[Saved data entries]

**********

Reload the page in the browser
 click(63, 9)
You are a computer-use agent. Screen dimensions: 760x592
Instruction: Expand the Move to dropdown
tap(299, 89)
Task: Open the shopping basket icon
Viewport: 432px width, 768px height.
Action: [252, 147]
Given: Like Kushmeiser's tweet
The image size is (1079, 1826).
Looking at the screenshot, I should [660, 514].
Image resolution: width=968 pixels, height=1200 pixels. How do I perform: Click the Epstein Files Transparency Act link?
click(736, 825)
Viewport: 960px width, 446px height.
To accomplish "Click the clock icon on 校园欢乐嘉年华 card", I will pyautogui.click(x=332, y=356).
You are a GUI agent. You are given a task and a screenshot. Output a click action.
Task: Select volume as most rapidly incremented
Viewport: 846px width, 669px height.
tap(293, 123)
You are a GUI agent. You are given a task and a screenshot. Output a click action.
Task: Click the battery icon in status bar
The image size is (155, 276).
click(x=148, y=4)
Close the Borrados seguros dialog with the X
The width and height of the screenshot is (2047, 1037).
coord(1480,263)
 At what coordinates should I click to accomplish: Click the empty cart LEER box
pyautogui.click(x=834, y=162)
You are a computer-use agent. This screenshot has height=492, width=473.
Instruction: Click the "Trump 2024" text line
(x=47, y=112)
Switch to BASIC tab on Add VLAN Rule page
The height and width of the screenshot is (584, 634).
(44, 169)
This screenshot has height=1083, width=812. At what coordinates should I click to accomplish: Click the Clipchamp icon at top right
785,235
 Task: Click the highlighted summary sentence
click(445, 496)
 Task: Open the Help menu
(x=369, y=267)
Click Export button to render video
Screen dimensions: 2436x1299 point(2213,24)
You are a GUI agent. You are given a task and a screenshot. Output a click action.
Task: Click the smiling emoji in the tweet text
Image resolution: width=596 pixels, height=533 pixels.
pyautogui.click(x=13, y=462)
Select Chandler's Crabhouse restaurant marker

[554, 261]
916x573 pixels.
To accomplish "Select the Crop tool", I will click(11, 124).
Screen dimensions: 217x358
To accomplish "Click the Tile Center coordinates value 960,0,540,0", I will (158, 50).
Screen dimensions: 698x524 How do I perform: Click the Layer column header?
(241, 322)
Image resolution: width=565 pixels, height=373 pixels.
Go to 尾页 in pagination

**********

Directive >> Swap "Select" for "Pick" in the stretch from the line containing "Select Chandler's Crabhouse restaurant marker" through the last line, and write out those lines with nothing else changed.

Exercise response >>
Pick Chandler's Crabhouse restaurant marker

[554, 261]
916x573 pixels.
To accomplish "Pick the Crop tool", I will click(11, 124).
Screen dimensions: 217x358
To accomplish "Click the Tile Center coordinates value 960,0,540,0", I will (158, 50).
Screen dimensions: 698x524 How do I perform: Click the Layer column header?
(241, 322)
Image resolution: width=565 pixels, height=373 pixels.
Go to 尾页 in pagination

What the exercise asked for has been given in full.